DEI：进化推理中的多样性用于质量-多样性搜索

摘要

我们提出DEI：进化推理中的多样性（Diversity in Evolutionary Inference），这是一个分布式质量多样性（QD）搜索框架，它将异构的大型语言模型（LLM）作为变异算子，分配到通过非阻塞集合操作通信的对等节点上。与同质并行搜索（将单一模型的归纳偏差复制到所有工作节点）不同，DEI将每个LLM独特的创造性先验视为行为新颖性的互补来源。通过将DEI扩展到数字红皇后框架，节点在每轮结束时共享局部最优解，以播种下一轮种群。这创造了跨模型的对抗压力，驱动了超越模型内自对弈的鲁棒性。在Core War领域（一个竞争性编程基准，其中Redcode战士程序在模拟机器中战斗）上评估，一个四节点异构集成（GPT-5.4-mini、Claude Sonnet 4.6、GPT-5.2和Claude Haiku 4.5）在相等的总LLM调用预算下，相比单节点基线，实现了124%更高的合并存档QD分数（45.90 vs 20.46）和28%更高的覆盖率（80.6% vs 63.0%的单元格）。异构集成还在QD分数、覆盖率和所有四个模型家族的保留解泛化性上优于同等预算的同质集成。这些结果提供了首个经验证据，表明模型多样性（而不仅仅是并行性）是分布式基于LLM的QD搜索中增益的关键驱动因素。

English

We present DEI: Diversity in Evolutionary Inference, a distributed Quality-Diversity (QD) search framework that assigns heterogeneous large language models (LLMs) as mutation operators across peer nodes communicating with non-blocking collective operations.

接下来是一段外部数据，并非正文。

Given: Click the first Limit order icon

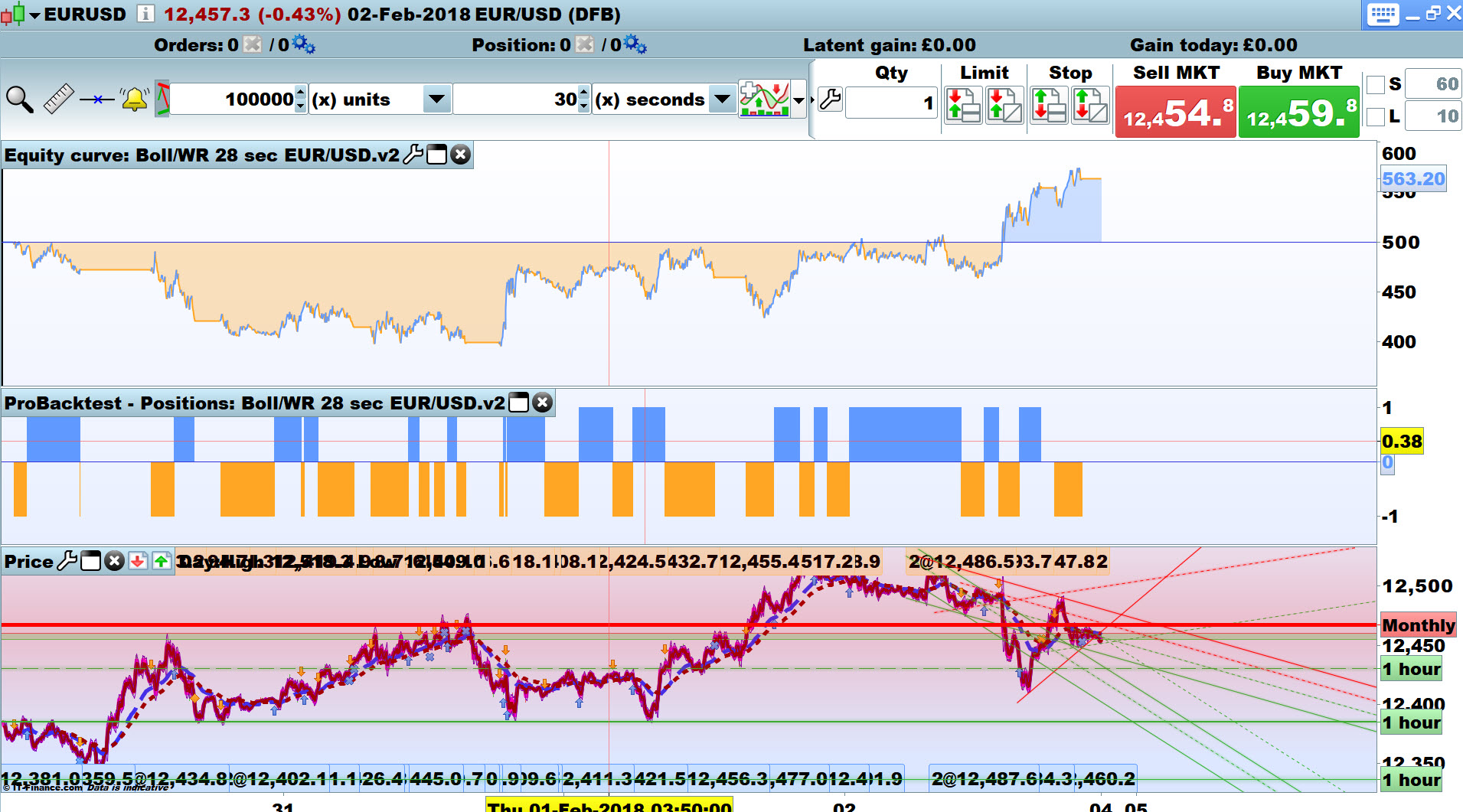Looking at the screenshot, I should coord(964,105).
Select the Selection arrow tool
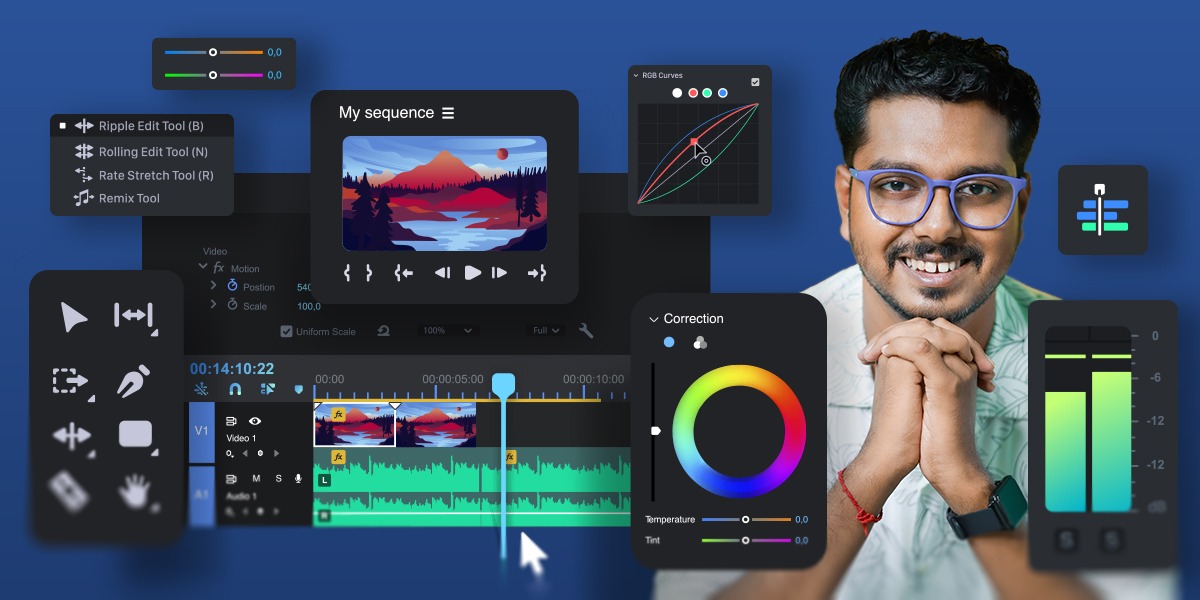The height and width of the screenshot is (600, 1200). [x=73, y=318]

Unlike homogeneous parallel search, which replicates a single model's inductive biases across all workers, DEI treats each LLM's distinct creative prior as a complementary source of behavioral novelty. Extending the Digital Red Queen framework with DEI, nodes share local optimal solutions at the end of each round to seed the next round's population. This creates cross-model adversarial pressure that drives robustness beyond intra-model self-play. Evaluated on the Core War domain, a competitive programming benchmark in which Redcode warrior programs battle inside a simulated machine, a four-node heterogeneous ensemble (GPT-5.4-mini, Claude Sonnet 4.6, GPT-5.2, and Claude Haiku 4.5) achieves 124 percent higher merged-archive QD-Score (45.90 vs. 20.46) and 28 percent higher coverage (80.6 percent vs. 63.0 percent of cells) than a single-node baseline at equal total LLM-call budget. The heterogeneous ensemble also outperforms an equally-budgeted homogeneous ensemble on QD-Score, coverage, and held-out solution generality across all four model families. These results provide the first empirical evidence that model diversity, not merely parallelism, is the key driver of gain in distributed LLM-based QD search.